(Stored items)
((

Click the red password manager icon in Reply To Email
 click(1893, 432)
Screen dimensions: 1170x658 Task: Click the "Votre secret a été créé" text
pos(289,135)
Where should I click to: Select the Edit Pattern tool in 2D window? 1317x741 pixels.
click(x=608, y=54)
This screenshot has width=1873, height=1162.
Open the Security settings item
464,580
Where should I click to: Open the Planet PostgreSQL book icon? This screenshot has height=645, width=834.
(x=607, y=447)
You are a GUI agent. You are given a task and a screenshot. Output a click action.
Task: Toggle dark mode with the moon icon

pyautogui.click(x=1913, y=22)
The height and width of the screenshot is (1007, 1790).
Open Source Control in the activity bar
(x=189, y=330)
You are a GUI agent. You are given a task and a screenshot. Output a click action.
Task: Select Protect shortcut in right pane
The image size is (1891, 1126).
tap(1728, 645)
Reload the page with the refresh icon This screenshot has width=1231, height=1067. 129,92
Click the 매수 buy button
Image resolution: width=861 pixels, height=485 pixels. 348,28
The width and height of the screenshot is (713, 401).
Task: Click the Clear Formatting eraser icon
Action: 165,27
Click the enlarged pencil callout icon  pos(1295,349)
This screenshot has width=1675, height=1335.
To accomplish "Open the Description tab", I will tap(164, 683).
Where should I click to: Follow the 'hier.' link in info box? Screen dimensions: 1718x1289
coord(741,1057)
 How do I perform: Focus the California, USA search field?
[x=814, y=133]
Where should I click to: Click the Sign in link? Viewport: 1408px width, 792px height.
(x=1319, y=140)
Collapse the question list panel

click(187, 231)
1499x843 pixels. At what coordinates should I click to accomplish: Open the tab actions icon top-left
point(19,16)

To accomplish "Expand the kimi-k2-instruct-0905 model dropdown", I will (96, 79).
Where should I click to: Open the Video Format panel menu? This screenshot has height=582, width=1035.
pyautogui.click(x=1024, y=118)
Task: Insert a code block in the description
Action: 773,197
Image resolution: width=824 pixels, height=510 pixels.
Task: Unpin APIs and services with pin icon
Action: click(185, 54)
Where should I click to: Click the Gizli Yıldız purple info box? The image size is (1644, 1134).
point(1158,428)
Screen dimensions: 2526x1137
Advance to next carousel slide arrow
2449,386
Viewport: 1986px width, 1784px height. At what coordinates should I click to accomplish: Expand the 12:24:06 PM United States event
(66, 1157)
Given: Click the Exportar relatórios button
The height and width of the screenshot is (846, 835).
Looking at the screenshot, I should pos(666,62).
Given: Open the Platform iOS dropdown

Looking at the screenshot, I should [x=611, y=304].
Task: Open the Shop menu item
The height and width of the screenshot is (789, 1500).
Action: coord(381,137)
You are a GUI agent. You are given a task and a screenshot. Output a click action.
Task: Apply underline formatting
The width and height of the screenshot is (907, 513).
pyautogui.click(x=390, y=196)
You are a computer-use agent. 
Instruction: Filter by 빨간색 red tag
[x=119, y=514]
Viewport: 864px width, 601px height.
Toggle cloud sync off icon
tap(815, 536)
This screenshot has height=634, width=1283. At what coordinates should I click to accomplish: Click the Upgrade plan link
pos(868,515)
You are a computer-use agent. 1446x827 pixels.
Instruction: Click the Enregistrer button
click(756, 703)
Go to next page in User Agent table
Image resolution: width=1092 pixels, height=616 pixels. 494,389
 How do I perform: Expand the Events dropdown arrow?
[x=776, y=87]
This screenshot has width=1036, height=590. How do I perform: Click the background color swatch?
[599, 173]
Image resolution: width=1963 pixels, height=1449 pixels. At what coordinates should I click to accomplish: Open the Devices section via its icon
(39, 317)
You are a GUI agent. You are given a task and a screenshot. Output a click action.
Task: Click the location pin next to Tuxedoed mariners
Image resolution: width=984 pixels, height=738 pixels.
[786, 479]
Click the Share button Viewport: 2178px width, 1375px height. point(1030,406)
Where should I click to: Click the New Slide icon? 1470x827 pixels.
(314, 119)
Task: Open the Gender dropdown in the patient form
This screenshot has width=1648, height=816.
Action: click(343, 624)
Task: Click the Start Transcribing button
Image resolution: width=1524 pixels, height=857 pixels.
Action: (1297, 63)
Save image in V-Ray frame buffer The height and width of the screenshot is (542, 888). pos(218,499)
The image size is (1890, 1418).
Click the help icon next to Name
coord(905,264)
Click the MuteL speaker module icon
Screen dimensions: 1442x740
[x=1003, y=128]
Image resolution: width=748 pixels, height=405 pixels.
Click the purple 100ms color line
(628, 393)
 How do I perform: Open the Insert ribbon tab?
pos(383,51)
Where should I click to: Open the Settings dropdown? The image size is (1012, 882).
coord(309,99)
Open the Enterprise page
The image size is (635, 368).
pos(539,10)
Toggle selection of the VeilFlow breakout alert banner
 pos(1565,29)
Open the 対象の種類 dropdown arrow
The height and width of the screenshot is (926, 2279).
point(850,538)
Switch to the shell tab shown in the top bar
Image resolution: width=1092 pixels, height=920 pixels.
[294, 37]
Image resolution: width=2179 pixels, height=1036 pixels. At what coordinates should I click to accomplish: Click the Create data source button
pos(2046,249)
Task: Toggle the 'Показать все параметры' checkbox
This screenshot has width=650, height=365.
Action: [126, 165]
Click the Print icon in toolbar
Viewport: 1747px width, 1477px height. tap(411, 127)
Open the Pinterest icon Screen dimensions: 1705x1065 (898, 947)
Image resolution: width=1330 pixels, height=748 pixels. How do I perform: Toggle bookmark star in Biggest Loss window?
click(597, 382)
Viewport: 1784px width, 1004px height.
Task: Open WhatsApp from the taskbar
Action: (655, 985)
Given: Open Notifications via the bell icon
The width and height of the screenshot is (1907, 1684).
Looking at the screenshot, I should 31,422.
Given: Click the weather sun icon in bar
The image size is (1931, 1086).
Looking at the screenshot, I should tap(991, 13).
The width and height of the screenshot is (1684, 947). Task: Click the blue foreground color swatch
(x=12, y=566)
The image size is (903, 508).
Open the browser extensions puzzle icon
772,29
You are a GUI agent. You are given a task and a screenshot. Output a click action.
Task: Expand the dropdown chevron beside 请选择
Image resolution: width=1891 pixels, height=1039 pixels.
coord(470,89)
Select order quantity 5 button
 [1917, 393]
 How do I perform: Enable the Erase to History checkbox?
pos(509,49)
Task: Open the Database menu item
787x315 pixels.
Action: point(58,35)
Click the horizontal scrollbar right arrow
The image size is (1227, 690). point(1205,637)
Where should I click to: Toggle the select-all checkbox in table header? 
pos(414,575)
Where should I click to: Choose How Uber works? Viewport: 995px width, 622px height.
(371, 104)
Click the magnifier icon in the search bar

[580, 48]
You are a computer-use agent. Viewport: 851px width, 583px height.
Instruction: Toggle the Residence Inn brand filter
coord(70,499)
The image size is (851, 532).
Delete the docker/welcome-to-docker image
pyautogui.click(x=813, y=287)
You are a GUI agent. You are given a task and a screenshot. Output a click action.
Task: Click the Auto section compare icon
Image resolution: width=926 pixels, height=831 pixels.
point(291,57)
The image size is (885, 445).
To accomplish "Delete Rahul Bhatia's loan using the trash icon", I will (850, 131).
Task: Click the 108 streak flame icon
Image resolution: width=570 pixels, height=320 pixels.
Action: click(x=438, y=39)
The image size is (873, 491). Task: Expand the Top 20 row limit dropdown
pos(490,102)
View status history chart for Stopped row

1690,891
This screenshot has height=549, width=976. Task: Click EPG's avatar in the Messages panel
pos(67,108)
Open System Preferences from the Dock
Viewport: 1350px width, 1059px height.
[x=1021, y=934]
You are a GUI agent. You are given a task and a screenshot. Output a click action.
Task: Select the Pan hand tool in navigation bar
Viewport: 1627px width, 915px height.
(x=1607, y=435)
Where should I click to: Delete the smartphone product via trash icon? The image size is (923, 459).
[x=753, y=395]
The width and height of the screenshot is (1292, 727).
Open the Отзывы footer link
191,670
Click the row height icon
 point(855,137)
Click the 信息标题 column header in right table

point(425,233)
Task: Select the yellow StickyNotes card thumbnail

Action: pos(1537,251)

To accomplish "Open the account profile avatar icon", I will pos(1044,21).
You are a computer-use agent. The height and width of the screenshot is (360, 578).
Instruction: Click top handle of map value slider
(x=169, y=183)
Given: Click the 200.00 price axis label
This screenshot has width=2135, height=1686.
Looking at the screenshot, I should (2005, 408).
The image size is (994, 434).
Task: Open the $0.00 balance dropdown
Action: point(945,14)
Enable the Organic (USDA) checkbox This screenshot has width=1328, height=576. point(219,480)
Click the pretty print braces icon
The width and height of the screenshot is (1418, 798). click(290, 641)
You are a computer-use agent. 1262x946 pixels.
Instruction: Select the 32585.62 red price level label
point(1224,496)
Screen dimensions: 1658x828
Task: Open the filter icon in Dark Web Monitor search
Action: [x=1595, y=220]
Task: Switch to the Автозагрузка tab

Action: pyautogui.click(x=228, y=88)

))

### [Problem requirements]
Please go over the data above and copy each line with "computer" in it.

### [Output for this exercise]
You are a computer-use agent. 
You are a computer-use agent. 1446x827 pixels.
You are a computer-use agent. Viewport: 851px width, 583px height.
You are a computer-use agent. The height and width of the screenshot is (360, 578).
You are a computer-use agent. 1262x946 pixels.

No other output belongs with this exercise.